Prova ne è che nella situazione attuale l'attività politica degli uomini del regime si è ridotta a nient'altro che esternare opinioni ridicole riguardo al rischio sismico, al velo delle donne, o all'esplosione demografica, oppure a spedirsi reciprocamente lettere di lamentele.

La disarmonia e l'anarchia nel fronte golpista hanno raggiunto un tale livello che delle squadracce arruolate da una parte del regime impediscono ad un'altra parte del regime di commemorare l'anniversario della morte del fondatore [*]. Stando così le cose il movimento può - con costi bassissimi - usare le proprie forze in una guerra di attrito per far corrodere le forze golpiste. Ad esempio il parlamento, a maggioranza conservatrice, pur non essendo obiettivo diretto della contestazione del movimento, è l'istituzione del regime che si sta smarcando più rapidamente.

Queste considerazioni dimostrano che il regime è corroso dalla rivalità interna fin dalle sue fondamenta, e che questa condizione condurrà alla vittoria del movimento, sia che avvenga gradualmente, sia che avvenga di colpo. L'unica occasione in cui la rivalità viene accantonata è nel confronto diretto col movimento: nelle strade.

La richiesta di autorizzazione per la manifestazione del 12 giugno da parte dei leader del movimento è stato un modo raffinato per chiedere al regime di scegliere il modo di andarsene, e non quello di scegliere tra l'andare o restare. La mancata autorizzazione, e la revoca ufficiale della manifestazione da parte dei leader del movimento, preoccupati per l'incolumità della gente, ha solo reso più facile una scelta che sarebbe stata comunque opportuna tatticamente. Inoltre questa coincidenza tra i fini e i mezzi adottati dal movimento è uno dei segni della sua forza.

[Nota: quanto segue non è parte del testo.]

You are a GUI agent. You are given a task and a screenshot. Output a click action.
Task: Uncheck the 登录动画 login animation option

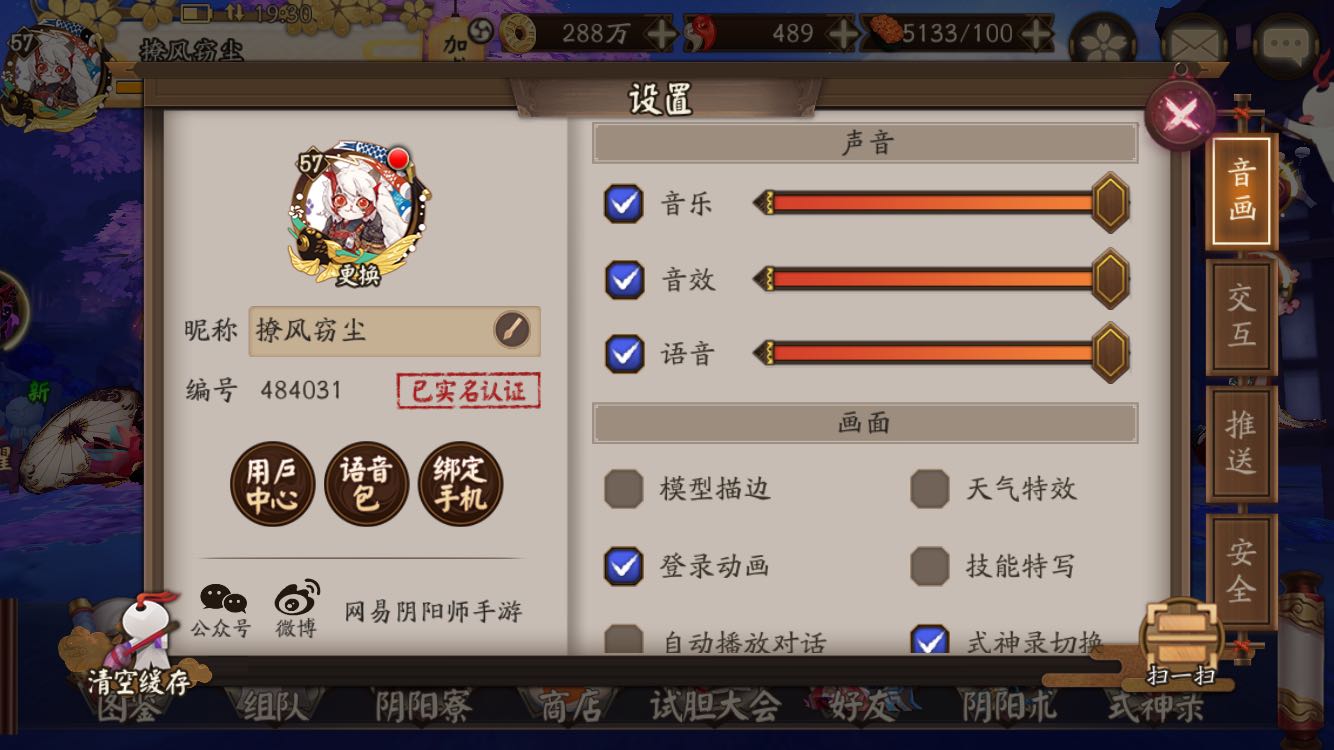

Ciò che si è visto per le strade il 12 giugno è stato solo una parte molto piccola della massa impiegabile dal movimento, poiché i candidati eletti dal popolo avevano chiesto ai loro rappresentati di rinunciare a manifestare. Essi hanno agito come il legittimo governo di un paese che, godendo della legittimazione popolare, non ha bisogno della forza delle armi per farsi ascoltare. Il regime, dal canto suo, ha agito come un'opposizione eversiva assolutamente minoritaria, apparsa per le strade in armi solo per dire "ci siamo ancora".

Oggi il movimento verde è una forza dinamica e pienamente cosciente delle proprie possibilità politiche. Nell'ultimo anno ha accumulato esperienza, si è fatto conoscere, ed è in grado di manovrare su diversi teatri interni ed internazionali. Dispone delle proprie reti sociali e dei propri mezzi di informazione, ed è perciò in grado di prendere decisioni o cambiare tattica in modo rapido.

Nel frattempo la gente continua a vivere la propria quotidianità mentre il regime non riesce a governare. Il palazzo è paralizzato, e per un regime in queste condizioni la scelta tra l'immobilità o l'azione si riduce ad una scelta tra l'andarsene lentamente o rapidamente.

[*] NdT - Il 4 giugno un gruppo di attivisti pro-Ahmadinejad si è infiltrato nelle commemorazioni di Khomeini con la connivenza delle forze dell'ordine. Il gruppo ha contestato violentemente il nipote dell'Ayatollah che ha simpatie pro-Moussavi, impedendogli di tenere il discorso agiografico che il protocollo prevedeva. Khamenei ha cercato di dissuaderli ma il gruppo è arrivato al confronto muso a muso persino con il leader. Al che si è sentito forte e chiaro anche uno slogan estremamente ambiguo e minaccioso per Khamenei: "Ahmadinehad, abbatti il Grande Idolo".